Simply because, a lot of the time, we don’t really want to think about it, and it’s this that I find tends to get people in a muddle. It’s actually quite like being a parent. Planning ahead makes things much easier.

In fact, on that basis, it’s probably much easier to deal with finances, than a 2-month-old baby that’s crying when you’ve only had 2 hours of sleep.

Like I said, planning is key to understanding your finances. I’ve always found it easier to have sole accounts for wages to be paid into, and joint bills account. Before I quit work to become a stay at home parent, I would collect my payslip the day before getting paid and throw the figure into the relevant cell in the spreadsheet.

Once home, I’d hassle my wife for hers so I could update the spreadsheet properly and then make sure all of our bills were correct. Once this was done, I had a whole routine that I would go through over the next 24 hours, as follows:


  • Check phone bills, credit card bills etc and make sure these were correct on the sheet. Then update the sheet with the income to be received the following day
  • Check bank accounts that salaries were paid into for any payments that were still pending to go out
  • Once I knew exactly (to the penny) how much we had left, I would then split this between credit cards (as additional payments to the due amount) and savings accounts leaving zero balances in both of our accounts ready for pay day. Or it can be used for the following month’s bills, especially useful if any bonuses were paid


  • Money transfer evening
  • Take a look at the spreadsheet, and then split all the bills (except credit cards, loans, car finance etc) in half and make a note
  • Add into this each individual’s own credit as above so that each of you are paying an equal amount for household bills and your own credit.
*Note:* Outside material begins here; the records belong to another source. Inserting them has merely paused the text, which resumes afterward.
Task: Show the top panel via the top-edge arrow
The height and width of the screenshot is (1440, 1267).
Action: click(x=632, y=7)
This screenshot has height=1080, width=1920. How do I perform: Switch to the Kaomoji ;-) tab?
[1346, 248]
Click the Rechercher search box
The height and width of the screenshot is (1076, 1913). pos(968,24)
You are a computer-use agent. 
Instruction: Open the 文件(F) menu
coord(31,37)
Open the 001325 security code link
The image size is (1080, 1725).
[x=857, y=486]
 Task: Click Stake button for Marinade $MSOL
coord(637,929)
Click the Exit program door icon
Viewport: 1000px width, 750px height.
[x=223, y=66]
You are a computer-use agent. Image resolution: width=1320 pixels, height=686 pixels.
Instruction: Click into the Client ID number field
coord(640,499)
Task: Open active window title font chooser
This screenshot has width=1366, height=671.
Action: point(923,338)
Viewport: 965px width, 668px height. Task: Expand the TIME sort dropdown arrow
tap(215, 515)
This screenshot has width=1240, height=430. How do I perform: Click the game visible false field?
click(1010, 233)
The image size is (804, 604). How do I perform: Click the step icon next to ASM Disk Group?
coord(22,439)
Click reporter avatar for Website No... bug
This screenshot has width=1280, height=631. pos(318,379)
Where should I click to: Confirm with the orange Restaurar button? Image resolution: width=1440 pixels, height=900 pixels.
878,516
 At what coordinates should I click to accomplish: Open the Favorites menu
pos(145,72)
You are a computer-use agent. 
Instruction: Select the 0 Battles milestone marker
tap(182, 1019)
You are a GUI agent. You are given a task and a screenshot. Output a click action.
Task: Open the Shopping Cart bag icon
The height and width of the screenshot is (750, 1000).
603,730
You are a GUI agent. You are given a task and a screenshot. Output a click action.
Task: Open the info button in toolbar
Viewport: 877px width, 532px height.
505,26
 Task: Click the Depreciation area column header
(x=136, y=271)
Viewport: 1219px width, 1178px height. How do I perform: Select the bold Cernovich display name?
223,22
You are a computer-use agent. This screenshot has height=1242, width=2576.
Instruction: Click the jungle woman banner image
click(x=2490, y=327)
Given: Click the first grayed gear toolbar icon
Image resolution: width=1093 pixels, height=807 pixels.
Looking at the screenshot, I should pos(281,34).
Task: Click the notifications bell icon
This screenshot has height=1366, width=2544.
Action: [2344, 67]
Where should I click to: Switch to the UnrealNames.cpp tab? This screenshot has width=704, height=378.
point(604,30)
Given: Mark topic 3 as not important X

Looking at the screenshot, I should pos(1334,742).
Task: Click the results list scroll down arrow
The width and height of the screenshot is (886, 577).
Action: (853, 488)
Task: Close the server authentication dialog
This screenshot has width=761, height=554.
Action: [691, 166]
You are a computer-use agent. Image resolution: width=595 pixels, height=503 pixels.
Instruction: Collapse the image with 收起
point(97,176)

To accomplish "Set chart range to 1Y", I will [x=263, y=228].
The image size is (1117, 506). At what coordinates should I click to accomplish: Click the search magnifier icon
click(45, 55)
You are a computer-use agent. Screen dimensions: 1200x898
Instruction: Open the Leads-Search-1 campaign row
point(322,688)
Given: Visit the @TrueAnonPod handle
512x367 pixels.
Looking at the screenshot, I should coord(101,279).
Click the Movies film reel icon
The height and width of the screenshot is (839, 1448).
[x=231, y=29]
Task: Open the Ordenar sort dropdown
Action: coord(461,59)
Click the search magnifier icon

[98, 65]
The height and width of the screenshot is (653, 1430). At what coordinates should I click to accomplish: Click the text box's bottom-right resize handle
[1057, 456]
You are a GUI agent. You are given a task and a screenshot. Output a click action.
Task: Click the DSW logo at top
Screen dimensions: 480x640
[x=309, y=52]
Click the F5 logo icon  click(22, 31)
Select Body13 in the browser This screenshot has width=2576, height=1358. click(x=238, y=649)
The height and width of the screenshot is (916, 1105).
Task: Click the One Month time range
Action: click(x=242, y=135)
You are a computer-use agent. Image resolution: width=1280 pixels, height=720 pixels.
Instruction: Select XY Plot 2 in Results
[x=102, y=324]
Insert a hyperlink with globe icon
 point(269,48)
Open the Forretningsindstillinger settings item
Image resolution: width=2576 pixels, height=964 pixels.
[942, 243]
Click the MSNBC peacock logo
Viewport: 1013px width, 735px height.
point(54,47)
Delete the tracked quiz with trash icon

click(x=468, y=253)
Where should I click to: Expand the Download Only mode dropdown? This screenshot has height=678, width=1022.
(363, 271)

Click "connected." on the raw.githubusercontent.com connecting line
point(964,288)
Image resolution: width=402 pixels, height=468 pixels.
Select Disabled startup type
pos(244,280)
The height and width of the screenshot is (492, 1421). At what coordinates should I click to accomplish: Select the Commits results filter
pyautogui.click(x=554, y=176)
I personally don’t feel it’s fair to pay my wife’s debts or vice versa, however, given our situation now with me as a stay at home parent, it’s the only way unfortunately
  • Then simply transfer the relevant amount from each person’s bank account into the joint bills account

Most importantly: Keep an eye on the bills account throughout the month just in case a company takes a double payment in error or even just to make sure you got the numbers right. You’ll be surprisingly proud of the month you end with an exact zero balance.

As I said at the start, I’m no expert, but this works for us. I’ve attached a blank version of the spreadsheet I use, give it a try, make any tweaks you need to, but one thing is for sure; it’s crucial to manage and be on top of your family budget.

If you are having financial difficulties, please seek advice. Free organisations do exist in addition to the ones that charge a fee, and these include your local Citizen’s Advice Bureau Step Change and Shelter

Download your own Budget Sheet template here


1 Comment

  1. Nick 7 September, 2016 / 4:04 pm

    Disclaimer: I am an Independent Financial Adviser and Dad to a 2 year old, but this is based on my own personal experience….

    As you say every family has a different approach to managing their finances, yours appears to be almost like room mates rather than a family unit – no problem at all with this, but I imagine it could lead to stress/bad feeling unless both partners are working and earning roughly the same amount?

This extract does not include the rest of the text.